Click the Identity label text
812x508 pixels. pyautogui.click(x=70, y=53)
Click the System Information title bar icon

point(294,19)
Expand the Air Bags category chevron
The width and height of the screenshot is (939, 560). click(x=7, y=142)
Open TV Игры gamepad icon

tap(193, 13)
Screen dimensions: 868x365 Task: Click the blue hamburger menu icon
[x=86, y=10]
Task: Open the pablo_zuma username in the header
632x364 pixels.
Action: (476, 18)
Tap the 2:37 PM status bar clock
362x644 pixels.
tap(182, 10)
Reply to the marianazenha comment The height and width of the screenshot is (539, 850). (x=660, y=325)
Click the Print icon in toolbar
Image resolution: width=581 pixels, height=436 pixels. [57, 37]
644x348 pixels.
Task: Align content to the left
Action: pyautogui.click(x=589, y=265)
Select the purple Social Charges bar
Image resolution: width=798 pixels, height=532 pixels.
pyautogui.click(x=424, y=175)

= = = = =

ASSIGNMENT ▸
Restate the data word for word.

ANSWER TO THE EXERCISE ▸
Click the Identity label text
812x508 pixels. pyautogui.click(x=70, y=53)
Click the System Information title bar icon

point(294,19)
Expand the Air Bags category chevron
The width and height of the screenshot is (939, 560). click(x=7, y=142)
Open TV Игры gamepad icon

tap(193, 13)
Screen dimensions: 868x365 Task: Click the blue hamburger menu icon
[x=86, y=10]
Task: Open the pablo_zuma username in the header
632x364 pixels.
Action: (476, 18)
Tap the 2:37 PM status bar clock
362x644 pixels.
tap(182, 10)
Reply to the marianazenha comment The height and width of the screenshot is (539, 850). (x=660, y=325)
Click the Print icon in toolbar
Image resolution: width=581 pixels, height=436 pixels. [57, 37]
644x348 pixels.
Task: Align content to the left
Action: pyautogui.click(x=589, y=265)
Select the purple Social Charges bar
Image resolution: width=798 pixels, height=532 pixels.
pyautogui.click(x=424, y=175)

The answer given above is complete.